[PROVIDED RECORDS — start]

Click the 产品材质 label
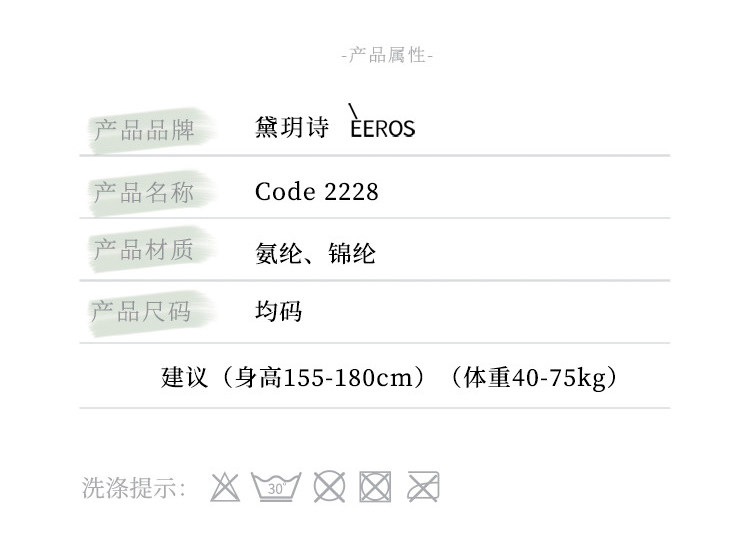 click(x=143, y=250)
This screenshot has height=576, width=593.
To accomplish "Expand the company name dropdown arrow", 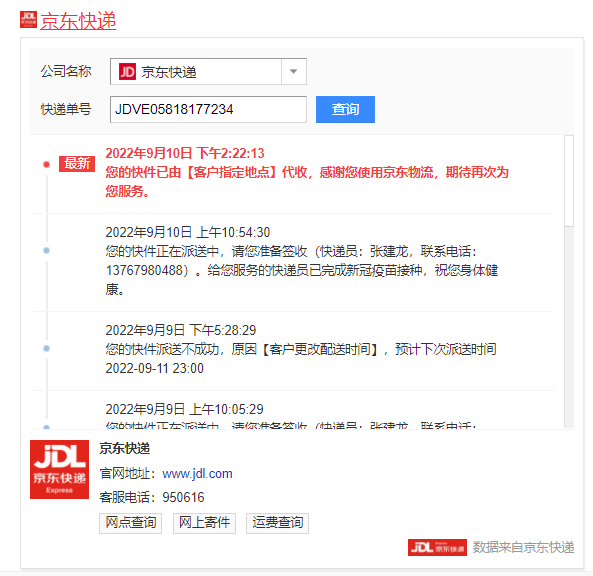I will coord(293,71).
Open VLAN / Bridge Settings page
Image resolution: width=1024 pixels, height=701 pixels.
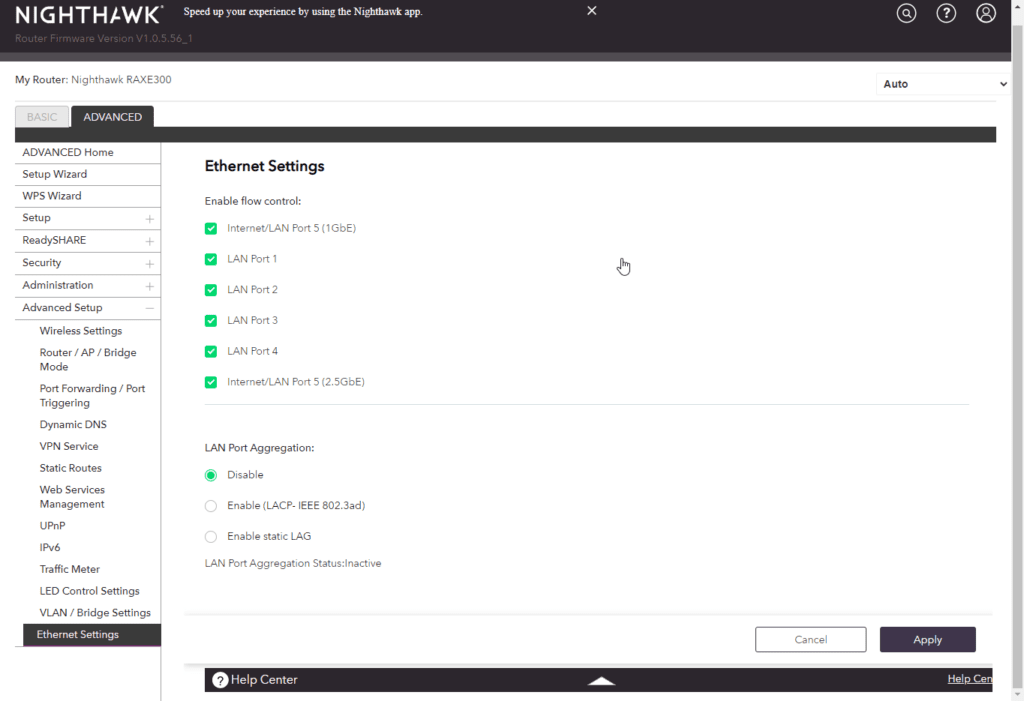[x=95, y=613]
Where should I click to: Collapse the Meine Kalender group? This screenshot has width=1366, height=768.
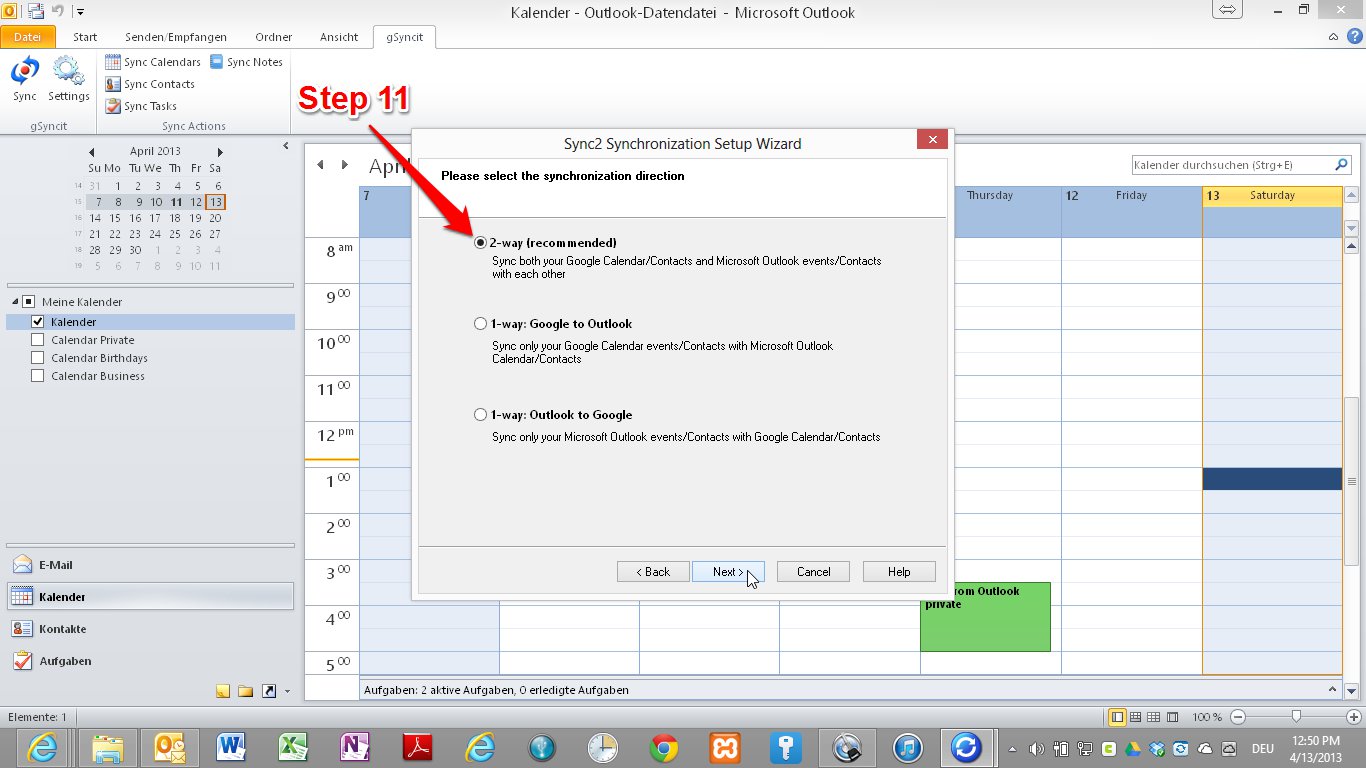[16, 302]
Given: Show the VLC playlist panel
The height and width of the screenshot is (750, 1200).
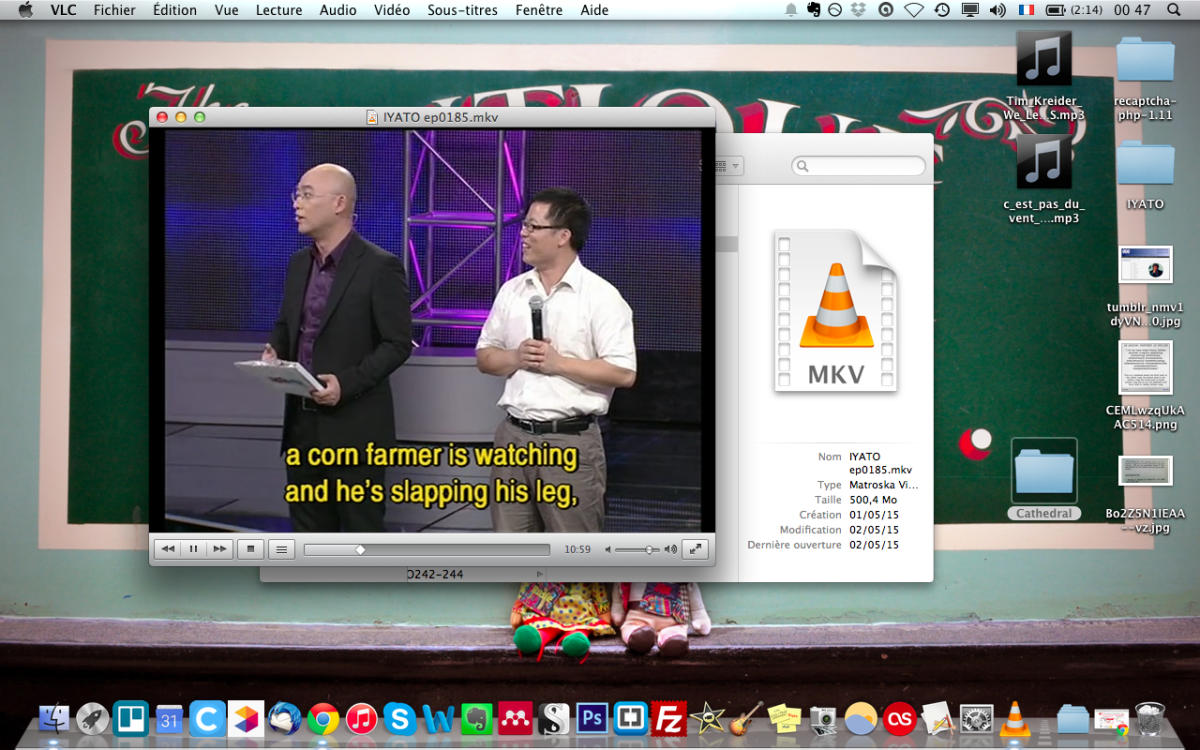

[PROVIDED RECORDS — finish]

REQUIRED ACTION — The lines from the one with "Where should I" to the end of the data above should be retyped exactly, both ends included, and pictures are to be left out.

TASK RESULT —
Where should I click to: Collapse the Meine Kalender group? This screenshot has width=1366, height=768.
[16, 302]
Given: Show the VLC playlist panel
The height and width of the screenshot is (750, 1200).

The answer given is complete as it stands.